"Totalement contre-productifs" Interview donnée par Emir Kusturica au magazine français L'Express (1er avril 1999).

Né à Sarajevo, le cinéaste bosniaque Emir Kusturica a décroché, en 1995, à Cannes, sa deuxième palme d'or pour Underground - évocation inventive, tonitruante et controversée des convulsions yougoslaves. A ses yeux, l'Occident fait fausse route

  • Que vous inspirent les raids sur la Yougoslavie et le calvaire des Kosovars ?
    • Emir Kusturica : Ma mère vit au Monténégro. Mon fils, à Belgrade. Tous les soirs, il rejoint les abris pour la nuit. Je juge ces bombardements totalement irrationnels, injustifiables. Ils n'apporteront rien à personne. Et surtout pas aux civils albanais. Que fuient d'ailleurs les colonnes de réfugiés ? Les exactions ou les bombes de l'Otan ? Le recours à la force armée ne résout rien. Pas plus celle de l'Otan que celle de Milošević. S'il est bien le dictateur que l'on dénonce, si ses méfaits sont avérés, il est ridicule d'agir comme lui. Un bombardement n'a jamais réglé aucun problème.
  • Les raids servent-ils le régime ?
    • EK : A l'évidence, oui. L'action des alliés a pour effet de renforcer l'assise politique de Milošević, y compris parmi ses opposants les plus déterminés. Mes amis belgradois m'affirment qu'en cas d'élection demain il raflerait 100% des voix. Je ne me ferai jamais son avocat, au contraire. Mais il faut se rendre à l'évidence : l'attitude de l'Occident est terriblement contre-productive. Qu'advient-il dans un tel contexte de ceux qui, face à Belgrade, luttent pour le changement démocratique? Voyez le président du Monténégro, Milo Djukanovic, un ami proche dont je soutiens le combat. Que va-t-il lui arriver? Que devient son projet politique ?

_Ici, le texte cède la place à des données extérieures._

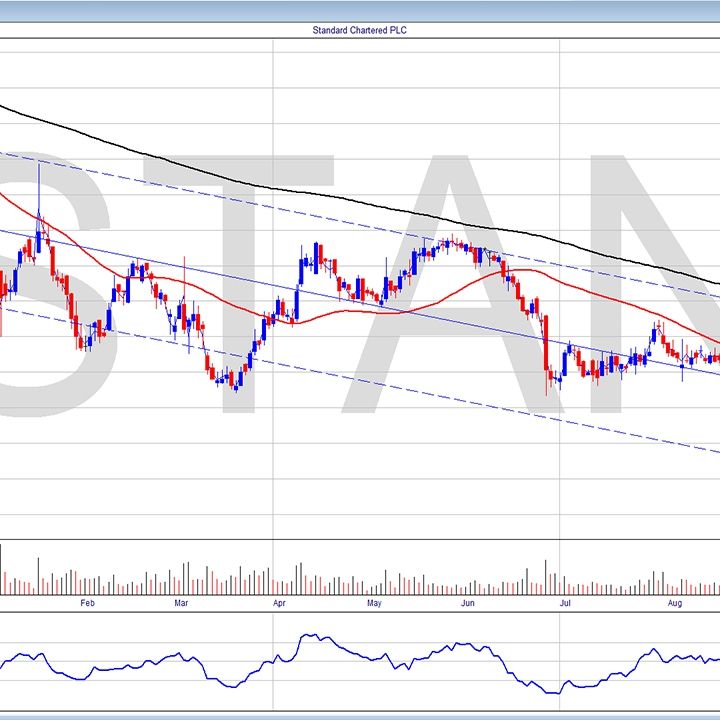Choose the Jun label on the time axis
Viewport: 720px width, 720px height.
(469, 603)
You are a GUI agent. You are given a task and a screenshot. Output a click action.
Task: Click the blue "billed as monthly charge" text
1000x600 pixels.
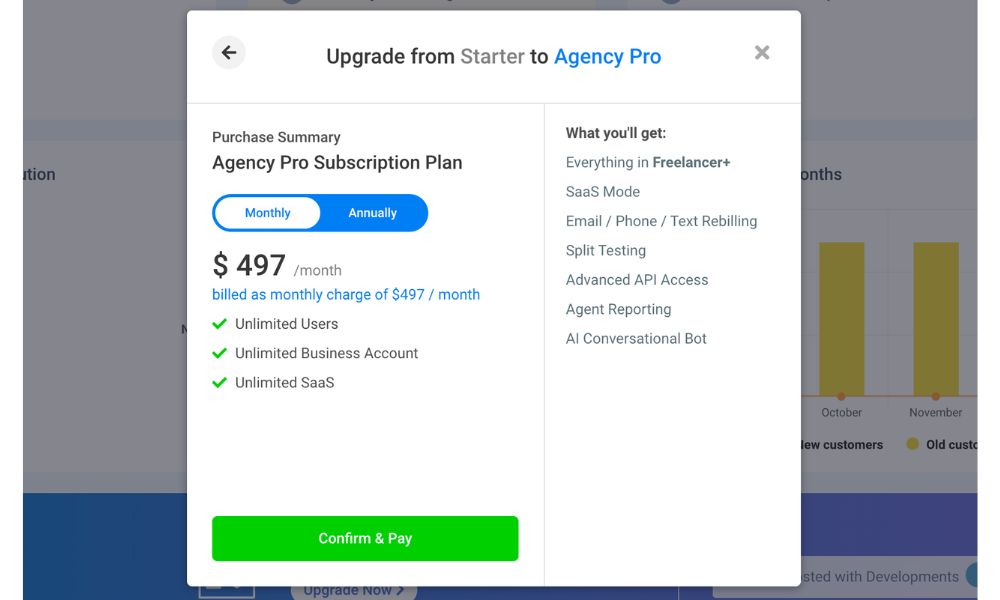click(x=346, y=295)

  • Y a-t-il une issue pacifique ?
    • EK : Je l'ignore. Le problème ne date pas d'hier. Il ne sera pas résolu demain. Mais la solution passe sans doute par une conférence des Etats balkaniques, sous super-vision internationale.
  • Cette crise cause-t-elle une fracture entre l'opinion serbe et l'Occident ?
    • EK : Le divorce est déjà consommé. J'ai été très étonné par l'ampleur des manifestations anti-Otan du week-end dernier. Cela signifie simplement que les gens, à l'intérieur comme à l'extérieur de la Yougoslavie, veulent avant tout la paix.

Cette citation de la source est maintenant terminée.